What to do - Of the entries below, return exactly those lines that fall between the one containing "Click help icon next to Totalizador de pontos" and the one containing "Screen dimensions: 800x600", the two end lines included.

Data -
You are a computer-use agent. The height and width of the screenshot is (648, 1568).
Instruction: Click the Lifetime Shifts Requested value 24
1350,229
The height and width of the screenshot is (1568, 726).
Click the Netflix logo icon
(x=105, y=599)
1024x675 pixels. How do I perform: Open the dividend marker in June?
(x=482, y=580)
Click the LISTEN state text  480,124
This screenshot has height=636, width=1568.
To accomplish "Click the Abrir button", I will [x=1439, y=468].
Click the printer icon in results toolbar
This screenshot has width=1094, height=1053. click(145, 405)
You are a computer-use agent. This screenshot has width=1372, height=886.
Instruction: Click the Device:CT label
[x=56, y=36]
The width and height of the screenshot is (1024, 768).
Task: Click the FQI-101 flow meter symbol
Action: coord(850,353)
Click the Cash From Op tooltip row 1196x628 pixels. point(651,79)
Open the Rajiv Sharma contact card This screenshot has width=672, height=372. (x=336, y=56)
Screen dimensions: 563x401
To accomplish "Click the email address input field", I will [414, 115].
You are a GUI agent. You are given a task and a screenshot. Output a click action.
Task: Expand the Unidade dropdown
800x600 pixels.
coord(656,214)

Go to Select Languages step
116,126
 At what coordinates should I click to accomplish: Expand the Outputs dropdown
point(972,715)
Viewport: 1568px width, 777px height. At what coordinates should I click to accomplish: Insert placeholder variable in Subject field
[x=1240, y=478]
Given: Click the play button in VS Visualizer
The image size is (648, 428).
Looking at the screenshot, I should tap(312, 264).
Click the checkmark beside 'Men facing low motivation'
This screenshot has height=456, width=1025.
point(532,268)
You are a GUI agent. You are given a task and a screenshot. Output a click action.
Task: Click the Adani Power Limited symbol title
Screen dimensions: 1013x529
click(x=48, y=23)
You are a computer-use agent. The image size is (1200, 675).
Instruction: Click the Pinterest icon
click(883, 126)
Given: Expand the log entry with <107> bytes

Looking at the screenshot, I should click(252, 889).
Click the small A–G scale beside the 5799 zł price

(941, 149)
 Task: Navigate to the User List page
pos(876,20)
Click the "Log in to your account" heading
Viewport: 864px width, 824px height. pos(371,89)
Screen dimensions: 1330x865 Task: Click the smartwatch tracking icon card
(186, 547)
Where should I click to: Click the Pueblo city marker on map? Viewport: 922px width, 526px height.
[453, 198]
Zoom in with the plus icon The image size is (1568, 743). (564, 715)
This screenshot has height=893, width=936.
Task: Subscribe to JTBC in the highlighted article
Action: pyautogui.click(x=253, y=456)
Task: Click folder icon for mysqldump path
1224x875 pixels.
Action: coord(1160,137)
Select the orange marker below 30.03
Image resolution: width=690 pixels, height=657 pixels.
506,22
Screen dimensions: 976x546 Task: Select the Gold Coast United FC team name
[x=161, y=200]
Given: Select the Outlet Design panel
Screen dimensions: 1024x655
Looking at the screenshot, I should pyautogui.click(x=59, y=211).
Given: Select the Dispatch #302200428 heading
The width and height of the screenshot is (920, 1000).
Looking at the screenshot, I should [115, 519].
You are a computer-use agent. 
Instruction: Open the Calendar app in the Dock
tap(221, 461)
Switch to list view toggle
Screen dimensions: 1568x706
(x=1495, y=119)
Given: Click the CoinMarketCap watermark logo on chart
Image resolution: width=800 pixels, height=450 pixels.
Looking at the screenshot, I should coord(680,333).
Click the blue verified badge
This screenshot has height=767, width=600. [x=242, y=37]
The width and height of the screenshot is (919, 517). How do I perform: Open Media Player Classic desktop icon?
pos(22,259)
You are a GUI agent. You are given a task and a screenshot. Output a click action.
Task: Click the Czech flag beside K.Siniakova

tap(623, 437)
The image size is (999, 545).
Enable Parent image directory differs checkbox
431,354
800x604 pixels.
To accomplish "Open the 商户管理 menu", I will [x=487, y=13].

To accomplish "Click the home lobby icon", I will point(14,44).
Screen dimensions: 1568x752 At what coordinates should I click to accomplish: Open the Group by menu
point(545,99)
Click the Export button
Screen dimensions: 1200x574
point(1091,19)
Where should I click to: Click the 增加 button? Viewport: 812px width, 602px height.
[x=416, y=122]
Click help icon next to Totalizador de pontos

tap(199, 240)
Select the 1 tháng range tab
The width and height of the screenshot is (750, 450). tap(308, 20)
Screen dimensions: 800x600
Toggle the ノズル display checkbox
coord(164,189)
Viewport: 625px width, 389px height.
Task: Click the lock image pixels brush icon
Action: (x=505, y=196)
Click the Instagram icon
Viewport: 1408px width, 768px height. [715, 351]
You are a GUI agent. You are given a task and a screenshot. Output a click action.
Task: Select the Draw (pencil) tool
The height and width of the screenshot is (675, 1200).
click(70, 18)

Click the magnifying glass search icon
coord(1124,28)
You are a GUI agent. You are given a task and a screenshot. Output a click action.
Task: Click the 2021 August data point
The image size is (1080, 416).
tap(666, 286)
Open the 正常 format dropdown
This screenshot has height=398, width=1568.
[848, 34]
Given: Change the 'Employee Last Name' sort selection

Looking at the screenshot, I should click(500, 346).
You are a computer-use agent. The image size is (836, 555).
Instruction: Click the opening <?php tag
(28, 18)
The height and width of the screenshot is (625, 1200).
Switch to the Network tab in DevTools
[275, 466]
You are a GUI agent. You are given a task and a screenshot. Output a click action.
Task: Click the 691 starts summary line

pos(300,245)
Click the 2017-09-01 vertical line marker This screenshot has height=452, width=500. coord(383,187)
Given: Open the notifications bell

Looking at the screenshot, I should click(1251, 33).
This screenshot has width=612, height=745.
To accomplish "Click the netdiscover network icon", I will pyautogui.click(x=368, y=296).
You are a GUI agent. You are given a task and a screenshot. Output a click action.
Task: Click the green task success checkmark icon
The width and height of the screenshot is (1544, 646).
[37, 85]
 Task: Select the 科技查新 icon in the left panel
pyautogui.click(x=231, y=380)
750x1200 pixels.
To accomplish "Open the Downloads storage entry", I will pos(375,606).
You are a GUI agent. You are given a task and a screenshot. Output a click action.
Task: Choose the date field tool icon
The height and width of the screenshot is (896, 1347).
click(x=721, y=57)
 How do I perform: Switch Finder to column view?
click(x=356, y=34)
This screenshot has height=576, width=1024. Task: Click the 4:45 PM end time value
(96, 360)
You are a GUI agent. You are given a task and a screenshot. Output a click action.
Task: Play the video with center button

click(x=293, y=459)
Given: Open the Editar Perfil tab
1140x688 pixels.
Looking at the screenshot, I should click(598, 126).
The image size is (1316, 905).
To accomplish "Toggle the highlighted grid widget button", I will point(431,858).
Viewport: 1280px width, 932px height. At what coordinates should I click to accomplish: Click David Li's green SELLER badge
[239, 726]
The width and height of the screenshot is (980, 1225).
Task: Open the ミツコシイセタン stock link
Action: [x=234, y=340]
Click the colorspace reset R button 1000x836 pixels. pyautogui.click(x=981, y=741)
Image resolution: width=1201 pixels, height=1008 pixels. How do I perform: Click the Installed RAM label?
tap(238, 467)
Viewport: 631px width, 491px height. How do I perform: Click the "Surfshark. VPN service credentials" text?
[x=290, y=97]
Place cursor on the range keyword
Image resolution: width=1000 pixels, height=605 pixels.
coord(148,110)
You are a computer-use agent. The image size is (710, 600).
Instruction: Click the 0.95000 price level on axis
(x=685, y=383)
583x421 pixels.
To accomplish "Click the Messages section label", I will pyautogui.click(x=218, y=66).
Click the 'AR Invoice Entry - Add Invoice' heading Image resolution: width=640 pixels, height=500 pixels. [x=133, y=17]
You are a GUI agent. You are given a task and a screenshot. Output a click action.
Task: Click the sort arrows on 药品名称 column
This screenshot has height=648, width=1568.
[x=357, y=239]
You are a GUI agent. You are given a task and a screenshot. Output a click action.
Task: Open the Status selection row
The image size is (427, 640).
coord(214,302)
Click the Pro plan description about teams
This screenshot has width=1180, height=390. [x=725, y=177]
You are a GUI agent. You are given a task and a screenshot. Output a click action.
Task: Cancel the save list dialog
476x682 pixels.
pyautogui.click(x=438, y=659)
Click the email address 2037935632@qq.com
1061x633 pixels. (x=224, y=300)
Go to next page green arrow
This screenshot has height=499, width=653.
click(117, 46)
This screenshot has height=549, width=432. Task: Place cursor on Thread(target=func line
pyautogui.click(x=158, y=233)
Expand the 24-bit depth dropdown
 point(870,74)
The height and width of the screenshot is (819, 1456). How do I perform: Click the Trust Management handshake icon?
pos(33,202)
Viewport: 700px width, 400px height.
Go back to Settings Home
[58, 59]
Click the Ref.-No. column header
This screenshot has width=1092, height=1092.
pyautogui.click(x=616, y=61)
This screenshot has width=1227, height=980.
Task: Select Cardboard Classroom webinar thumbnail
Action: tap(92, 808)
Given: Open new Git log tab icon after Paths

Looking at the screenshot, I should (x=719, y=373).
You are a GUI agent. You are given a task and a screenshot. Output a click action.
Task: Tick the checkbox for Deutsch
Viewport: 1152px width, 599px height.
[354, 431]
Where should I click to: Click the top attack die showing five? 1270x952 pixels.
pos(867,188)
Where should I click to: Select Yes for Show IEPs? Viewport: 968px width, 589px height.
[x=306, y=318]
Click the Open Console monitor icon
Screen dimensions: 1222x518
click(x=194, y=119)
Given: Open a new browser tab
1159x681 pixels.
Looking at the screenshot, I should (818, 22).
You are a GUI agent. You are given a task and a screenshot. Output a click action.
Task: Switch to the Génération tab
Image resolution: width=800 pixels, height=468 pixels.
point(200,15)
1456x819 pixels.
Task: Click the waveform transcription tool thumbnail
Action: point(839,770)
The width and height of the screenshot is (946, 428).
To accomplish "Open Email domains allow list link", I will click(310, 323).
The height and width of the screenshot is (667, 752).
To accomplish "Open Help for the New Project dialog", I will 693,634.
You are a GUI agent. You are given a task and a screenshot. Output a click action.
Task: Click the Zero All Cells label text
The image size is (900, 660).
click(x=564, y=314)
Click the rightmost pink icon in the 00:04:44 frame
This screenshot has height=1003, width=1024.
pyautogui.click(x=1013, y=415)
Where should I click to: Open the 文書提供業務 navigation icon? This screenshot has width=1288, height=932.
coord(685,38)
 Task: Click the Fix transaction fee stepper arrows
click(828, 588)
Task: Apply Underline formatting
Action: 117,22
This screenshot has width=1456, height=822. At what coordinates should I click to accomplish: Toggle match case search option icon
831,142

Reply -
Click help icon next to Totalizador de pontos

tap(199, 240)
Select the 1 tháng range tab
The width and height of the screenshot is (750, 450). tap(308, 20)
Screen dimensions: 800x600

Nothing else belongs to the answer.